> **Requirements**:
Which lines in the records below contain the string "point"? Pull out each such line.

=======

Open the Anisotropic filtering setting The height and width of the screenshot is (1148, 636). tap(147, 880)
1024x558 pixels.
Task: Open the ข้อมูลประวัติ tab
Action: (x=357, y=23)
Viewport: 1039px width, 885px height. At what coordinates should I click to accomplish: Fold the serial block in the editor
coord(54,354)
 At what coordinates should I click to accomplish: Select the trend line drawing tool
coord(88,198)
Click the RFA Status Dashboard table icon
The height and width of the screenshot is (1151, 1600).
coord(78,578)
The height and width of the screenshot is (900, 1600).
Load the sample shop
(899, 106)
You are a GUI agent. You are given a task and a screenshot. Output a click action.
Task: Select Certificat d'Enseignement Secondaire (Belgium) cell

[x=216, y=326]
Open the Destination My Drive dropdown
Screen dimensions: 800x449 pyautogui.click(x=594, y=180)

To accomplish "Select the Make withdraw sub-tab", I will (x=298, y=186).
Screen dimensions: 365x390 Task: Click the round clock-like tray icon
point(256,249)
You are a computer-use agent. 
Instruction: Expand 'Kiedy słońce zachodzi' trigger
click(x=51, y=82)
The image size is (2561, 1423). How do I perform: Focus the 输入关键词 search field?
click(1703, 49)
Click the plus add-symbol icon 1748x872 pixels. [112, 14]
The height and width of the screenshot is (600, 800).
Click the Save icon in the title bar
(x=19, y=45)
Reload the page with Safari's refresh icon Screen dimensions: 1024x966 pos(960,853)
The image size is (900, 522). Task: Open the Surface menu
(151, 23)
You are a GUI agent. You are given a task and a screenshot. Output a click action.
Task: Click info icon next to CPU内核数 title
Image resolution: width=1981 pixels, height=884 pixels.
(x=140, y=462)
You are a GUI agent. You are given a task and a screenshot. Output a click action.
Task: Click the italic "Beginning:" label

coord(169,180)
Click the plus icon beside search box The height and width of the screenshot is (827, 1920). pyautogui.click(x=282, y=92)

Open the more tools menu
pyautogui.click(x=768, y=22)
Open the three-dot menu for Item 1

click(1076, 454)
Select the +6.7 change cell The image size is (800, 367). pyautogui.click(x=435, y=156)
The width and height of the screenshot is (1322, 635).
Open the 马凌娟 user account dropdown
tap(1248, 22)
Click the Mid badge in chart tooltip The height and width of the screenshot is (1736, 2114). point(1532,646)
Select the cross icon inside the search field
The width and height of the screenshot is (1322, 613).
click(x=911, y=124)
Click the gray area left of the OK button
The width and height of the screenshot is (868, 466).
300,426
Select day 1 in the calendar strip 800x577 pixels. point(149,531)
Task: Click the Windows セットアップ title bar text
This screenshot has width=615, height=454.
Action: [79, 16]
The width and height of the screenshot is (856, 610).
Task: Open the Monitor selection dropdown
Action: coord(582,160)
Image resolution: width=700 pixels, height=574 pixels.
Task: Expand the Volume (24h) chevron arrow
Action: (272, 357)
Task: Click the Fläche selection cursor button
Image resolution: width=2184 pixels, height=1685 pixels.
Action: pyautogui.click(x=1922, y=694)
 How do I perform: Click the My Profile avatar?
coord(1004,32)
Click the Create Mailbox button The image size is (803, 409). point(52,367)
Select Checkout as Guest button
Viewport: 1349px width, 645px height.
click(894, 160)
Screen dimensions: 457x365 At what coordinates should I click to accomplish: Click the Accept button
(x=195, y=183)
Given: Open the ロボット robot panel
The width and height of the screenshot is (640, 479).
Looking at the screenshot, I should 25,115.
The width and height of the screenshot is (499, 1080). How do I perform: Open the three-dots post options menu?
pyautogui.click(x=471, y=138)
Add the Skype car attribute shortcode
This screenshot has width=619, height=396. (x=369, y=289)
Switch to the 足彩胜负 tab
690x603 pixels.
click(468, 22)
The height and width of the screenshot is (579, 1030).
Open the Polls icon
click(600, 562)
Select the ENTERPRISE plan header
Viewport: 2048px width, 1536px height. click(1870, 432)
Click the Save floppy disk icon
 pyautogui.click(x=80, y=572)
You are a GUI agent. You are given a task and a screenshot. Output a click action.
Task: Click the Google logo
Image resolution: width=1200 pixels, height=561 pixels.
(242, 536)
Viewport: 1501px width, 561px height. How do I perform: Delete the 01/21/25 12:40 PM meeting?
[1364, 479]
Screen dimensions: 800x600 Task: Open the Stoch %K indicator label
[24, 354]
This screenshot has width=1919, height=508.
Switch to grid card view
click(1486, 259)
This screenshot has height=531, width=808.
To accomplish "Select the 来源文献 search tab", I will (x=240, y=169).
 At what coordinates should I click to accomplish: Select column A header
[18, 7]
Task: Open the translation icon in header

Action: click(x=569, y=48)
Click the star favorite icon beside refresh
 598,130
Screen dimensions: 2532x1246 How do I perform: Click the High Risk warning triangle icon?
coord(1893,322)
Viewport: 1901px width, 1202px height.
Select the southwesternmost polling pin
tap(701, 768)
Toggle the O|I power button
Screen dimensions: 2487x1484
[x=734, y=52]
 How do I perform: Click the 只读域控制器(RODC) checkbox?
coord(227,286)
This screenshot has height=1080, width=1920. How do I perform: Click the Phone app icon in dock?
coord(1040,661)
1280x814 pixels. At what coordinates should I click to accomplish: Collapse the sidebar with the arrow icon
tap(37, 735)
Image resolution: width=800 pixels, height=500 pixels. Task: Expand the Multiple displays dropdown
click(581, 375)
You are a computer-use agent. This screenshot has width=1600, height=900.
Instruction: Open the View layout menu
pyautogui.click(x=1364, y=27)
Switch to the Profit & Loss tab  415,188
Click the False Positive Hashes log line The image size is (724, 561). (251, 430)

=======

> **Result of this task**:
point(256,249)
Click the Mid badge in chart tooltip The height and width of the screenshot is (1736, 2114). point(1532,646)
Select day 1 in the calendar strip 800x577 pixels. point(149,531)
Click the Create Mailbox button The image size is (803, 409). point(52,367)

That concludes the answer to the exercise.